Corrie leapt back with a scream, falling in her panic to get away and ending up with her ass in the sand and her back against the fallen rubble—only to hear Huckey laughing uproariously amid the rising cloud of dust.
“What the fuck!” she yelled.
Huckey was laughing so hard it took him a moment to get enough breath to speak. “You should have seen the expression on your face when I dropped that box! You looked like a sheep struck by lightning!” He gasped and roared, doubling over. “I figured you didn’t know squat about TNT—and obviously I figured right. That stuff isn’t like dynamite; it won’t go off without a blasting cap. And the older it gets, the more inert it becomes. Sure you don’t want to spend another year or two at the Academy before venturing out here into the field, Corinne?”

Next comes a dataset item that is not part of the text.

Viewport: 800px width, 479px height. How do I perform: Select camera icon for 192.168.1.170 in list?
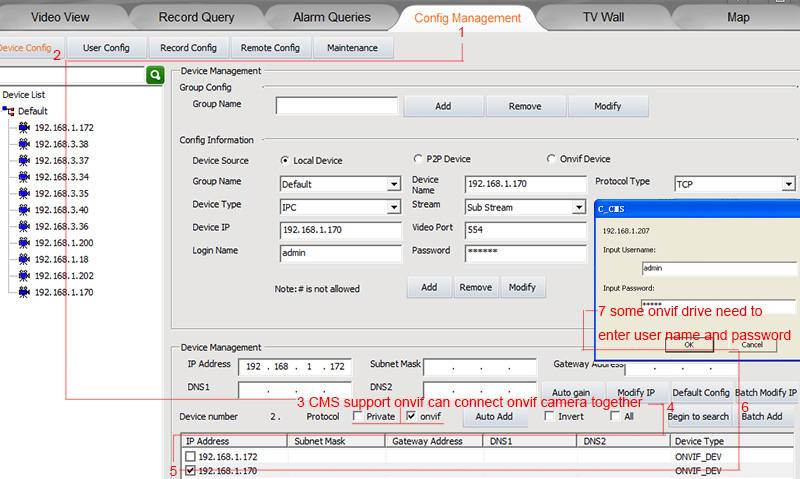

Corrie steadied herself and got to her feet, the manic pounding of her heart quickly dying down, her terror rapidly replaced by an anger that could no longer be contained. She turned to face Huckey. “You bastard,” she said.
“Hey, I was just having a little fun. Come on—because you’re in the FBI, you aren’t allowed to take a joke? If you’re going to hang with the guys, you’d better get used to a little ribbing.”
“The guys?” Corrie replied. “You mean, the ones with a dick between their legs? ’Cause that sure doesn’t apply to you. Only a dickless wonder would find that schoolboy prank so hilarious, especially in a setting like this. You’re pissed because I pointed out that bone you found was from a sheep—which it is—and you can’t stand a woman showing you up. You’re the one who’d better get used to it, because I’m going to be director of the FBI when your paleo-troglodyte ass is still digging up ancient shit piles and bashing down walls.”